One of America’s most widely recognized artists even nearly a half-century after his death, Norman Rockwell lived and worked in the Berkshires region of western Massachusetts for the last 25 years of his life. His legacy is preserved and celebrated there in the Norman Rockwell Museum in Stockbridge, which holds the world’s largest collection of his original artworks.
From the first decades of the 20th century through the 1960s, Norman Rockwell was one of America’s best-known illustrators, his images of American life seen in tens of thousands of households each week. He was still in his teens when he became art director for Boy’s Life and went on to illustrate other publications for young readers, and later for magazines that included Life and Country Gentleman.
When he was only 22, he painted his first cover for The Saturday Evening Post, beginning a 47-year relationship that would produce 321 Rockwell cover illustrations that capture forever the essence of American small-town life in the mid-20th century.

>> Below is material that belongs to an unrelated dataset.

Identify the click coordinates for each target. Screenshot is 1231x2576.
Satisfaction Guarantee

His ability to convey nostalgia and the ideals of American life through gentle humor and perceptive characterizations of ordinary people made these magazine covers appealing to everyone. The stories each painting told in the faces and detailed settings were immediately clear, and readers looked forward to each issue as much for the cover as the contents. Among the highlights of the museum’s collection are favorites from his Saturday Evening Post covers. In a similar vein, and another of the museum’s highlights is his Stockbridge Main Street at Christmas.
By 1963 Rockwell’s concerns for social issues led him to move away from these small-town vignettes and turn his talents to other interests. He ended his nearly half a century with The Saturday Evening Post and began painting covers for Look magazine, documenting subjects such as civil rights and fighting poverty.
The success of his wartime paintings of The Four Freedoms, which had raised more than $130 million in War Bonds when they toured the United States during World War II, showed how his images could be a force for change. His direct, almost editorial, style in these paintings for Look carried some powerful messages.
Freed from The Saturday Evening Post’s rule that people of color could only be portrayed in service roles, he tackled segregation with two of his most dynamic works. His first cover for Look was The Problem We All Live With, a dramatic image of a tiny African-American girl walking between U.S. marshals on her way to an all-white school. A later Look cover in 1967, Negro in the Suburbs, again chooses children, this time to document the tensions of integrating neighborhoods. The large original painting, on display at the museum, is as powerful today as it was on a magazine cover in 1967.
The notion that illustration is merely the pictorial retelling of someone else’s story falls flat in the face of Norman Rockwell’s magazine covers and posters. Each of his paintings tells its own story – Black children moving into a White neighborhood, a policeman in a diner with a small runaway boy, a World War II serviceman home for Thanksgiving. Many of them chronicled moments of everyday life, with themes expressing the qualities of small-town America: a little boy with his puppy at the Vet, children playing baseball or sledding, people raking leaves, voting, fishing.
Rockwell’s impish sense of humor shines through in works such as his triple self-portrait and Chain of Gossip, a series of faces in pairs hearing and repeating a juicy morsel. Another of his multi-portrait works is a family tree, showing prosperous, self-satisfied people at the top, all traced back through the generations to a pirate ancestor.
Norman Rockwell’s portraits of American presidents and candidates were a staple of his years with The Saturday Evening Post – a smiling Eisenhower, a pensive John F. Kennedy, and a portrait of Lyndon Johnson that Johnson famously called “the ugliest thing I ever saw,” even though Rockwell admitted to a bit of cosmetic adjustment by trimming a bit off LBJ’s sagging jowls. He captured their personalities, often in multiple views on the same canvas.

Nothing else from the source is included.